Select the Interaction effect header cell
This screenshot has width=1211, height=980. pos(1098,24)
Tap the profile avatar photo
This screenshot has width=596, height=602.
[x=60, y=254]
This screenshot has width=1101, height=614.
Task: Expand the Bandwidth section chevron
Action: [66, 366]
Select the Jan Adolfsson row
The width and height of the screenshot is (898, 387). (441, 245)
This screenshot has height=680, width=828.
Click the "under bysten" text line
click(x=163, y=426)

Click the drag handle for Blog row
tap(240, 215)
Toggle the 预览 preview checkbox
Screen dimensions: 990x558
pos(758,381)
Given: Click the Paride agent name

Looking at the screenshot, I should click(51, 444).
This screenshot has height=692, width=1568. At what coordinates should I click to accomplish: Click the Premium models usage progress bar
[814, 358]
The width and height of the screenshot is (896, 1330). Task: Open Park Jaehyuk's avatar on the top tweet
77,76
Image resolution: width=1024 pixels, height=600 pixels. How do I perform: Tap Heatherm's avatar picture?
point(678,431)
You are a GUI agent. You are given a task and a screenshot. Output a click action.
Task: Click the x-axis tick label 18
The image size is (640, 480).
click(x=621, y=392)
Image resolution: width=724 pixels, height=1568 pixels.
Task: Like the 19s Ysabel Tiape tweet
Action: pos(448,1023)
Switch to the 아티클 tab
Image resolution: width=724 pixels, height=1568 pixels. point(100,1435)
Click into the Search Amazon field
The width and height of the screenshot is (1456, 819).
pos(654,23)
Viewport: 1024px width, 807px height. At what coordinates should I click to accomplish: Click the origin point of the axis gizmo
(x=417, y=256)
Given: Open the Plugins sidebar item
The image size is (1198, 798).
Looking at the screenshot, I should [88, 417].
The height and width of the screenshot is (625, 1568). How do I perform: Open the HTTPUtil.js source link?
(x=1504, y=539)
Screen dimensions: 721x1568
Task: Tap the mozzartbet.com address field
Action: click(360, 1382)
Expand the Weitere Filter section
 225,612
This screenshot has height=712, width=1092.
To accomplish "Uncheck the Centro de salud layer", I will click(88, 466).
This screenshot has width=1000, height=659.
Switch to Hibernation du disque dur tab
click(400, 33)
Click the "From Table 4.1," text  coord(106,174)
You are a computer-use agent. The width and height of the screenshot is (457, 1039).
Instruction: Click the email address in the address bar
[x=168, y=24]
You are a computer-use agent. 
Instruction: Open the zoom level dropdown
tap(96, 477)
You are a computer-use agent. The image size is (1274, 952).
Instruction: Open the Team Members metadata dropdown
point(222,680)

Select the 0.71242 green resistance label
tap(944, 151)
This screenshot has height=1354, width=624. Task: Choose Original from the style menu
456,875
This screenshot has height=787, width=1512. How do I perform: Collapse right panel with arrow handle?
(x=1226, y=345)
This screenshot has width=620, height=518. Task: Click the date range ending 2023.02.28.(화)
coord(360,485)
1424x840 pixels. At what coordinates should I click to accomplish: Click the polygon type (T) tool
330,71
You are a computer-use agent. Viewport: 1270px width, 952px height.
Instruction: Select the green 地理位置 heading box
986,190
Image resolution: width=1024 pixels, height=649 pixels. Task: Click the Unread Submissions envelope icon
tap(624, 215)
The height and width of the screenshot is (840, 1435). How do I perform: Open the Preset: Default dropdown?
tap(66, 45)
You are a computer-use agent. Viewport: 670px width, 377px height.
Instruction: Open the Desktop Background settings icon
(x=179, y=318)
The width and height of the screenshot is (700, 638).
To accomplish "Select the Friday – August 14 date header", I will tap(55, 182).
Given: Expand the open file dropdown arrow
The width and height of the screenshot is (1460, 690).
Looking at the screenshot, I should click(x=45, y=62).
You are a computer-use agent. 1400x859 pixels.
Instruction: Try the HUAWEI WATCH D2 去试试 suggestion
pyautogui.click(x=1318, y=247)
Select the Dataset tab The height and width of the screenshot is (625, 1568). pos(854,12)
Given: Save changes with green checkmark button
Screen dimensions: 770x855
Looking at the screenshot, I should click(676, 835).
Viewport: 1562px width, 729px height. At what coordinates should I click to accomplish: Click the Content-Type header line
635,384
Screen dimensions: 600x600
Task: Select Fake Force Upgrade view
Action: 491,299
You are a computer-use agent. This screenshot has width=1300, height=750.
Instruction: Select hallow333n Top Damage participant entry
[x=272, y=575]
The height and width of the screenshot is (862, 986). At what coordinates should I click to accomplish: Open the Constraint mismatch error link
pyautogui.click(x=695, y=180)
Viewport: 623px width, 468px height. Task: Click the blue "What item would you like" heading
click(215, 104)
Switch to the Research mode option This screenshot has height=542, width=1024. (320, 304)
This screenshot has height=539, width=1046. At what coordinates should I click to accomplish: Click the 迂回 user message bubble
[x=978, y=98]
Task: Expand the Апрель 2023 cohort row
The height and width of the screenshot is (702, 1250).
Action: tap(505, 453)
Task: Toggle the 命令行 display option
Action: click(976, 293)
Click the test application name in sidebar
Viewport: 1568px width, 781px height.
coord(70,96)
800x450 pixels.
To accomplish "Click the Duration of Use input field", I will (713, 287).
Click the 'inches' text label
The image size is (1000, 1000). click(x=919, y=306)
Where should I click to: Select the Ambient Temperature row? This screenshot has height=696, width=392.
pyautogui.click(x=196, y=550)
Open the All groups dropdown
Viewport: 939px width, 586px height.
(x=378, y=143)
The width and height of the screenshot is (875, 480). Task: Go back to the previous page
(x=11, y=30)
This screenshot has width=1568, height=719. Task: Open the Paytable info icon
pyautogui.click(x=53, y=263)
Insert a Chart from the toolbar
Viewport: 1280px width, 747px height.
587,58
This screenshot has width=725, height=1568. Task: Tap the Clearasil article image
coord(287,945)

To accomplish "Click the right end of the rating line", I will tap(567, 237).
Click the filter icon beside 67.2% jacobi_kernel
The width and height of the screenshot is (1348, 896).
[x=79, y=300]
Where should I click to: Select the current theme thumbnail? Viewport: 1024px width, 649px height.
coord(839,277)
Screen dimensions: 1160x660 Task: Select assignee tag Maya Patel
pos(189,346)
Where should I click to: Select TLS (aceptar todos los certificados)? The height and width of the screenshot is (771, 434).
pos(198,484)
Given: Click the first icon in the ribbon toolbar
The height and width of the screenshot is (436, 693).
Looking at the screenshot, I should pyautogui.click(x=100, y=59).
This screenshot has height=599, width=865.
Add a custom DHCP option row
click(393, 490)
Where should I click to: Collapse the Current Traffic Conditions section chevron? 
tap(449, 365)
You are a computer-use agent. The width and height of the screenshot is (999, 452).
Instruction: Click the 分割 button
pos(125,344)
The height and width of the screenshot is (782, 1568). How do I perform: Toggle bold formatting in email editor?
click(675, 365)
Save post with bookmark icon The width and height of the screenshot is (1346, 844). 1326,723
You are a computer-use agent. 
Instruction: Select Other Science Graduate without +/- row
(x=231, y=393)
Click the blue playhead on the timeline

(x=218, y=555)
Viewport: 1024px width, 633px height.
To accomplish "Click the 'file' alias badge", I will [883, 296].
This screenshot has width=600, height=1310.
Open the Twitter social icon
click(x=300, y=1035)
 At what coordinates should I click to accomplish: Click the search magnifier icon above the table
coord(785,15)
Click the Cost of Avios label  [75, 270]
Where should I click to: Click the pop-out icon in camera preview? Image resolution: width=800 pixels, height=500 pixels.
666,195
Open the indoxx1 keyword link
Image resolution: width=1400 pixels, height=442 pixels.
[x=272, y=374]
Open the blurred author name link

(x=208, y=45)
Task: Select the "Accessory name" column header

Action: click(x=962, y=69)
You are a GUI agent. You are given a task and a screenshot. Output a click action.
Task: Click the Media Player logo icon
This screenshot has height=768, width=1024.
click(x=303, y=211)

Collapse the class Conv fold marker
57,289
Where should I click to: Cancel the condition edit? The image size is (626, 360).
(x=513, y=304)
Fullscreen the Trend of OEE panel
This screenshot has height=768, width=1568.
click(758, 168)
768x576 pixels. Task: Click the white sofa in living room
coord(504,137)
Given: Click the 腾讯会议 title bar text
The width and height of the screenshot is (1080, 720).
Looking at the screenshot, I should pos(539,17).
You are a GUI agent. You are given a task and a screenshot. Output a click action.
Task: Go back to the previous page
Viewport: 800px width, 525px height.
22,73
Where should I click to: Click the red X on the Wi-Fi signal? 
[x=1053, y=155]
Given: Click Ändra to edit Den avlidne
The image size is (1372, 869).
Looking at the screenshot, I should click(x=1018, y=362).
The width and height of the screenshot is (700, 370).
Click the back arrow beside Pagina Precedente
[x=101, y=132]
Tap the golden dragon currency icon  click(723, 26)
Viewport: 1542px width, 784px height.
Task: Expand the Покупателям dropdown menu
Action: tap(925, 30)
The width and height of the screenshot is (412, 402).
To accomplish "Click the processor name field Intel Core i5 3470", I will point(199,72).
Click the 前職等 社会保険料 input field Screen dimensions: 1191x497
**********
- **Work required**
Print exactly the stretch of lines beginning with the one that holds "The width and height of the screenshot is (412, 402)." and ending at the last line above.

- **Response below**
The width and height of the screenshot is (412, 402).
To accomplish "Click the processor name field Intel Core i5 3470", I will point(199,72).
Click the 前職等 社会保険料 input field Screen dimensions: 1191x497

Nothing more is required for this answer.